I have read through this thread and find some very interesting points. Of all my years in radio I have found a surprise or something unexpected is always the issue when radio should 'step up to the plate'.

When I was in a small market, one summer morning when I turned on the water faucet the tap water was brown, a muddy brown. At the station we were getting so many calls, everybody was fielding them. You had people yelling about trying to get through to the city but getting a busy signal. Callers were yelling at us. The city issued a boil order. We aired that about every 15 minutes. People complained we weren't telling them enough. Our news director couldn't get through to the city either and those 'special' numbers weren't being answered.

None of us at the station knew anything until the city faxed us. That fax had very limited information: we don't know what happened and until you hear differently, boil the water.

With the power outage during the big freeze, the public and everyone else didn't know the power outage would happen. The radio station was just as surprised and just as prepared as the average family was. And during such events, details always lag far behind as the people that tell us what is going on scramble to find out what is happening as well. They're doing their job trying to 'fix' or find a solution. Talking to media is far down the list because they're in the thick of trying to resolve a problem.

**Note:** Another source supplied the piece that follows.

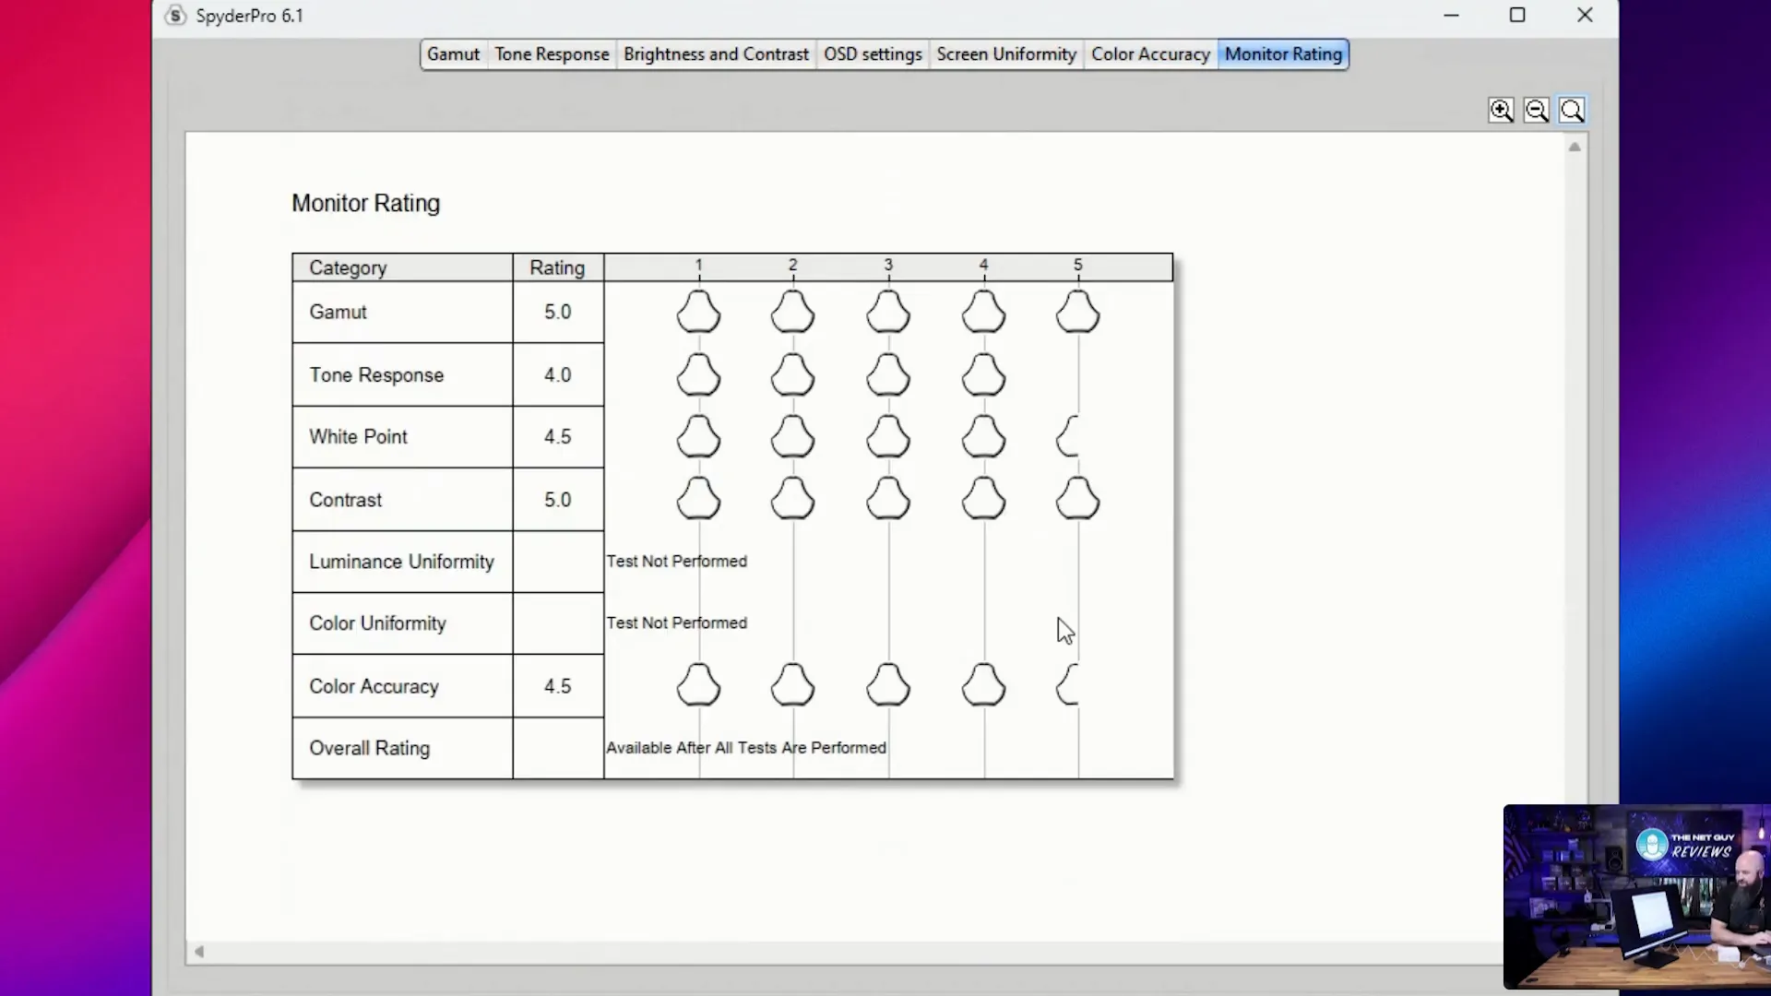Click the zoom out icon
The width and height of the screenshot is (1771, 996).
point(1535,110)
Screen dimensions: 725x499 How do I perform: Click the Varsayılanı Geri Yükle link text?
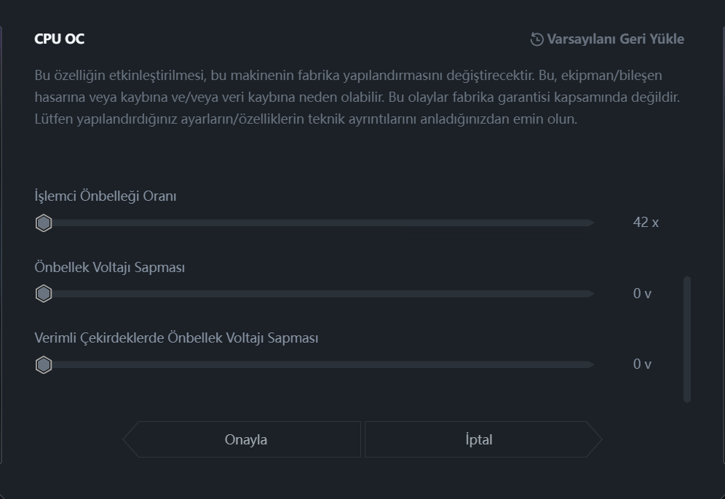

My point is radio has no crystal ball into the future or any insider information. There was no way to prepare for what was never expected. If you were in a car accident today, I would not be complaining why you didn't know this was going to happen or why you hadn't pre-arranged for a rental car that morning. It was a surprise or an unexpected event. You never expected it to happen. Are you holding radio to a different level? You can say TV stations did a good job. I'm sure those with news departments did. How much information did the ME TV affiliate air or that TV station airing a Shopping channel? Wasn't the information TV provided done only by those stations with a news department that already had people on duty building that day's newscasts? If you were the midday jock at the classic rock station explain how you would have handled things differently. My point is you can only prepare for the expected and potential problem, not the one nobody anticipated.
 
No. Someone claimed that the Senior Rd tower never lost power throughout the blackout (meaning the generators were never used).

It's not a farfetched claim since a few areas in Houston didn't lose power at all. A friend of mine only lost power for a few hours at most.
Not far fetched at all. Senior Road never lost power, and there's a really simple explanation for that.

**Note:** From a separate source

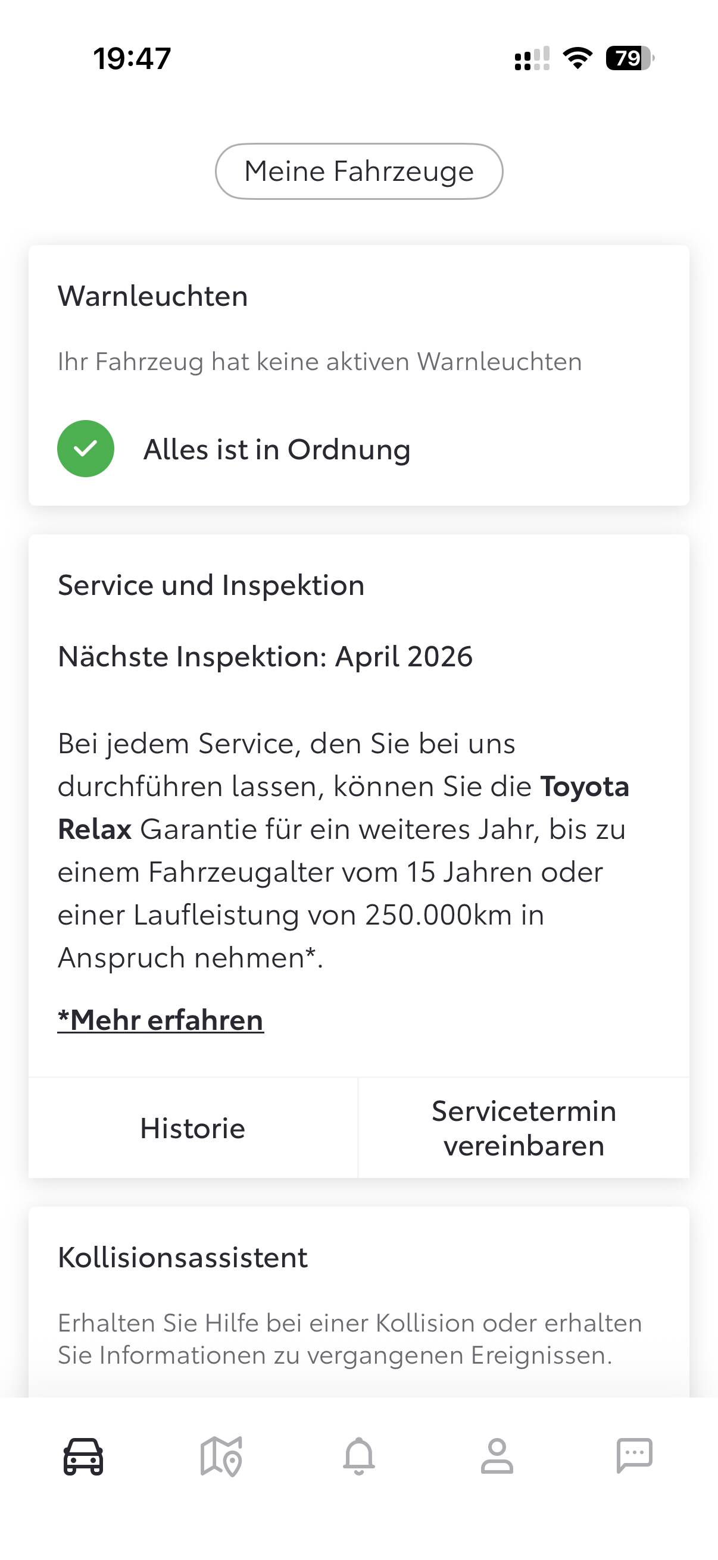Tap the Wi-Fi status bar icon
Screen dimensions: 718x1560
pos(577,58)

The rolling blackouts were being managed via smart meters. Senior Road doesn't have one. You can't run that much power through the small contactor in a smart meter.

It's the same reason most high rise office buildings in Houston never lost power either.
 
I'm sure if the facility in question was asked to remove them selves from the grid they would have turned on the generator and ran on generator power. Is any one on this board privy to conversations between the sight manager and the local utility?

No smart meter needed for that, just a working phone. Plus there may be other services on the tower such as public safety that needed power. I'm sure if the facility were to be asked or told to get off the grid they would have. If they did not comply the local utility could pull the fusses to the tower farm and guess what, they would be back on the air with the generator. We talk about armchair program directors and see examples of that on this board. This is a case of armchair site managers.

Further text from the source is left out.